18401Rückstände aus der Altpapierverarbeitung

18408Abfälle aus der Zelluloseregeneratfaserherstellung

91103Rückstände aus der mechanischen Abfallaufbereitung

91501Straßenkehricht

94803Schlamm aus der biologischen Abwasserbehandlung der Zellstoff- und Papierherstellung

578Abfälle aus der Alt-Kfz-Demontage, Shredderrückstände (trocken, ohne Betriebsmittel)

§ 3

Vermeidungs- und Verwertungsmaßnahmen

(1) Die Verursacher jener Abfälle, die Gegenstand dieser Verordnung sind, haben durch betriebsinterne Maßnahmen sicherzustellen, daß die beim Produktionsprozeß und deren Nebentätigkeiten anfallenden Abfälle nach dem Stand der Technik im Sinne des § 3 Abs. 1 und 2 StAWG 1990 vermieden, verwertet und nach Stoffgruppen getrennt werden. Vermeidung und Verwertung können aus organisatorischen und wirtschaftlichen Gründen auch durch die Verursacher oder deren Beauftragte in gemeinsam errichteten Anlagen erfolgen.

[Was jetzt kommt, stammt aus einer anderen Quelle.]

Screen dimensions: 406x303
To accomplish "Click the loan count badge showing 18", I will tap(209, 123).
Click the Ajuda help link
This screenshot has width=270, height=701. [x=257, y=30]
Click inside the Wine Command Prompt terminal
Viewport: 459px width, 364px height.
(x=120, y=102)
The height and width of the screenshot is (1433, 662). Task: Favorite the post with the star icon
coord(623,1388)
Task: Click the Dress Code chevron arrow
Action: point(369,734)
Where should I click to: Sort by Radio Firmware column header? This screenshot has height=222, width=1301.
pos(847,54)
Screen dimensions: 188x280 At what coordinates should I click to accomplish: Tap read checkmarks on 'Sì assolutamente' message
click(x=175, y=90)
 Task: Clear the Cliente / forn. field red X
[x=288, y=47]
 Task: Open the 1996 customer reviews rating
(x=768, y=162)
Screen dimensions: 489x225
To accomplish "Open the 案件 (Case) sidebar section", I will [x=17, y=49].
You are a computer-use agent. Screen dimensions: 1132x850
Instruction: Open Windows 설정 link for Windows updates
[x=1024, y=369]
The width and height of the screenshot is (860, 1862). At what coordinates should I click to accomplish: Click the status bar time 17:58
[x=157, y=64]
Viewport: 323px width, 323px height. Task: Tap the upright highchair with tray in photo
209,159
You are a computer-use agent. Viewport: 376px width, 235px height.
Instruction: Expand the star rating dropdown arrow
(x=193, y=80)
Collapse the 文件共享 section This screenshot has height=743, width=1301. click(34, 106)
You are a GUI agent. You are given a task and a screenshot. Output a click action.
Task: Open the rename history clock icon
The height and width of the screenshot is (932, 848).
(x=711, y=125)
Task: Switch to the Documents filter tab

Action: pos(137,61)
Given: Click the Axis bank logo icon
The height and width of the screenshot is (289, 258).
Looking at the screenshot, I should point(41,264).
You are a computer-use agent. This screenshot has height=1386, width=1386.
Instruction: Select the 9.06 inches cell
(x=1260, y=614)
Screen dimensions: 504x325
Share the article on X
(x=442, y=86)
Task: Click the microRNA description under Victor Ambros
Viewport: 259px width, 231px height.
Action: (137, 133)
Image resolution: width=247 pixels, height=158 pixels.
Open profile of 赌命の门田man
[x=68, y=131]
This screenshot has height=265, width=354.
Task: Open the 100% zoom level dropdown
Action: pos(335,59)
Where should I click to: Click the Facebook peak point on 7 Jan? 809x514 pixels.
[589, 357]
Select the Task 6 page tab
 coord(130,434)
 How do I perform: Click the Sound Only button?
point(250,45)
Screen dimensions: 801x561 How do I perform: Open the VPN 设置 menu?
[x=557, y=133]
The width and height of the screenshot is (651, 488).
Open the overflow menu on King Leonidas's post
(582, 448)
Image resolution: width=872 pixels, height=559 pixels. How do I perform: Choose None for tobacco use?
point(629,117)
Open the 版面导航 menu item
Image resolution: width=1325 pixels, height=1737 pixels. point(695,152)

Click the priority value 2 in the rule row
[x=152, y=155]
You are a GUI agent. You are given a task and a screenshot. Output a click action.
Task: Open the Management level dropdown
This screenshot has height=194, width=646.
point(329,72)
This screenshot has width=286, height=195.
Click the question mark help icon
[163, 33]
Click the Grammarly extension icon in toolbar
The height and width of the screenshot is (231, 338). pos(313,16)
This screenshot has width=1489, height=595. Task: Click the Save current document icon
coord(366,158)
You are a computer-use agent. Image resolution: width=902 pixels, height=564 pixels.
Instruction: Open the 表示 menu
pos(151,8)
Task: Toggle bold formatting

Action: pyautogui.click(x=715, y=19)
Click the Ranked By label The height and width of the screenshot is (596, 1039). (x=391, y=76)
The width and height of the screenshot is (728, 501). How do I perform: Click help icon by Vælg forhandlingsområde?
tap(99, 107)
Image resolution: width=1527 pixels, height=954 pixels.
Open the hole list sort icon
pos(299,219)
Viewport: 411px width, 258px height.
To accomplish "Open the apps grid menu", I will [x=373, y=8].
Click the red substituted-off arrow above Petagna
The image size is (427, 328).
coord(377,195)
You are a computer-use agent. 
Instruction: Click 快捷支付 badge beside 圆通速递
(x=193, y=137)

(2) Jene Betriebe, die auf der mit dieser Verordnung ausgewiesenen Abfallbehandlungsanlage anliefern, haben vor Beginn der Anlieferung ein Betriebsabfallwirtschaftskonzept der Steiermärkischen Landesregierung vorzulegen.

§ 4

Festlegung von Entsorgungseinrichtungen

Für die ordnungsgemäße Entsorgung und Behandlung der in § 2 dieser Verordnung genannten Abfälle, sofern sie nach dem Stand der Technik nicht vermieden oder verwertet werden können, werden die Grundstücke 611, 615, 620, 625, 628, 639, 642, 643, 644, 649, 661, 668, 680, 823, 824, 825, KG. Hinterlainsach, Gemeinde St. Michael in Obersteiermark, als Standortraum für die Errichtung einer Abfallbehandlungsanlage als übergeordnete Planung festgelegt.

§ 5

Inkrafttreten

Diese Verordnung tritt mit dem ihrer Kundmachung folgenden Tag in Kraft.